- _GIVEN DATA_:
__________________________________________________

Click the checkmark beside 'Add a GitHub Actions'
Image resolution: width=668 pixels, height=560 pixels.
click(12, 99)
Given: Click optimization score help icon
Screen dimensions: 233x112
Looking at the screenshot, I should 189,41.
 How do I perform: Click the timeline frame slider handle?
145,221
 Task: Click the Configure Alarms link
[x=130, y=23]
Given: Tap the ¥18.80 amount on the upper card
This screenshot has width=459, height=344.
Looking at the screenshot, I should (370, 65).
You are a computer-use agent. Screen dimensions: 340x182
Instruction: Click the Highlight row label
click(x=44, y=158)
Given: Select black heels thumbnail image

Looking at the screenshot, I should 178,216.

__________________________________________________

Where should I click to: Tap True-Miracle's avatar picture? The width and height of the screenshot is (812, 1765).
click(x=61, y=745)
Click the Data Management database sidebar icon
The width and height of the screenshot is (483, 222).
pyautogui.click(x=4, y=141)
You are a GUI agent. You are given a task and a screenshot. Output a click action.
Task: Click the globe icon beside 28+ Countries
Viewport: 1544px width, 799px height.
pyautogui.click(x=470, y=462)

__________________________________________________

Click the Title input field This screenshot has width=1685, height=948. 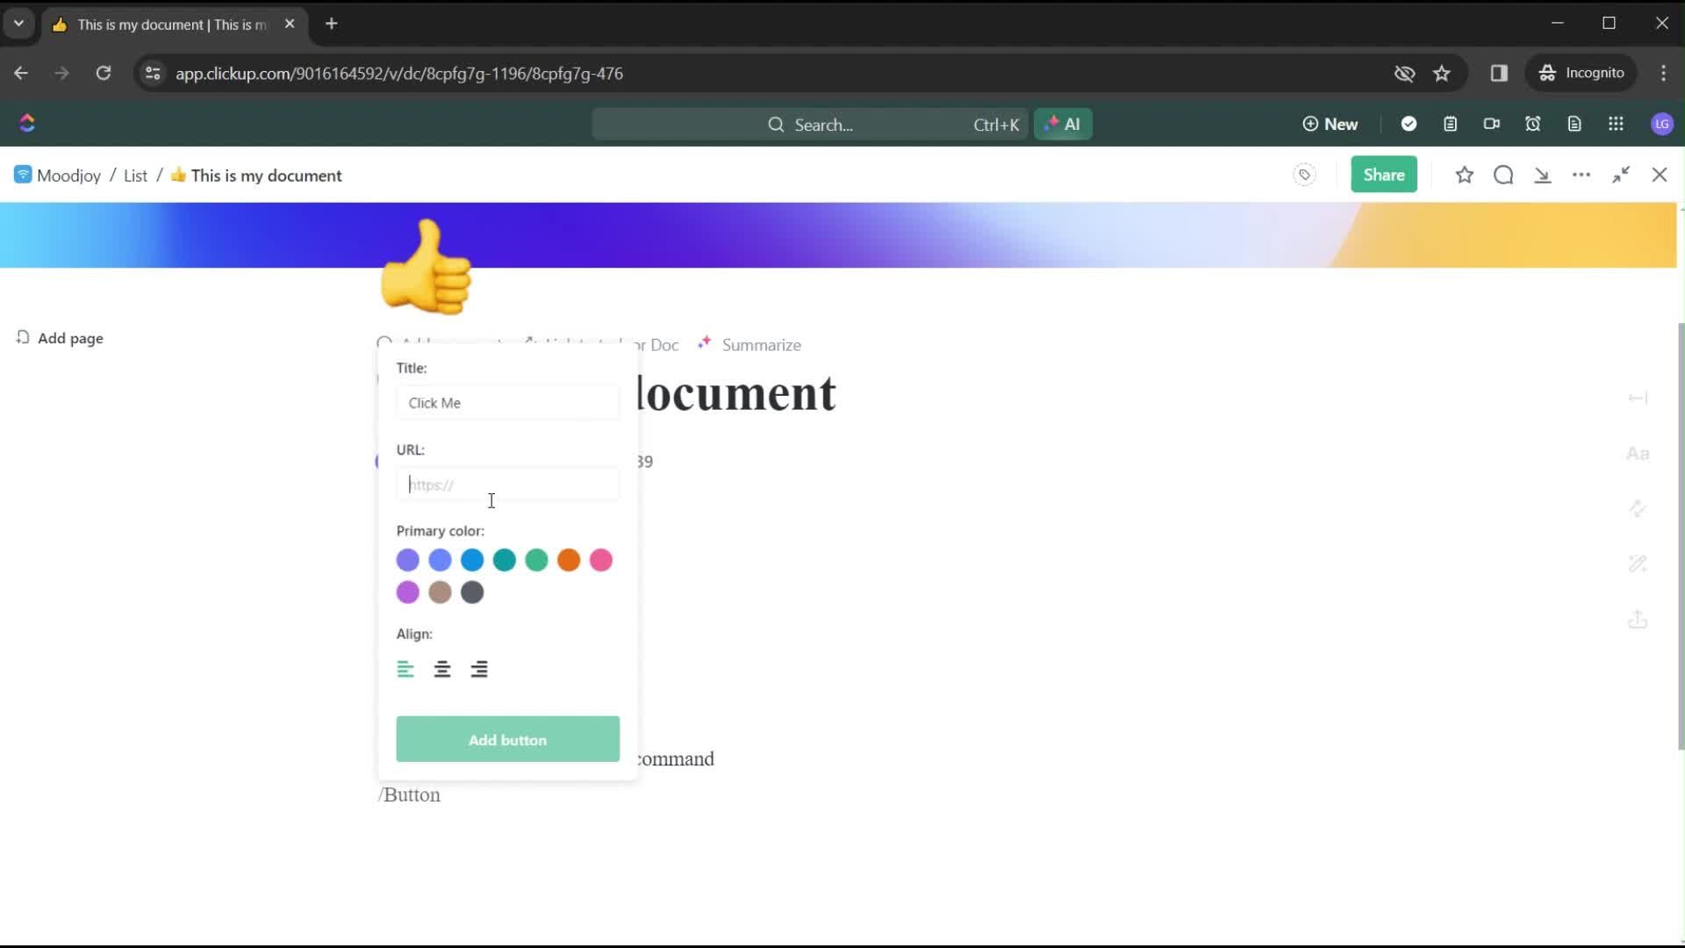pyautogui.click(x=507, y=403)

__________________________________________________

- _WORK TASK_:
From the records above, repeat exactly the lines from the one with "Given: Click optimization score help icon" through the one with "Given: Tap the", both included.

- _ANSWER BOX_:
Given: Click optimization score help icon
Screen dimensions: 233x112
Looking at the screenshot, I should 189,41.
 How do I perform: Click the timeline frame slider handle?
145,221
 Task: Click the Configure Alarms link
[x=130, y=23]
Given: Tap the ¥18.80 amount on the upper card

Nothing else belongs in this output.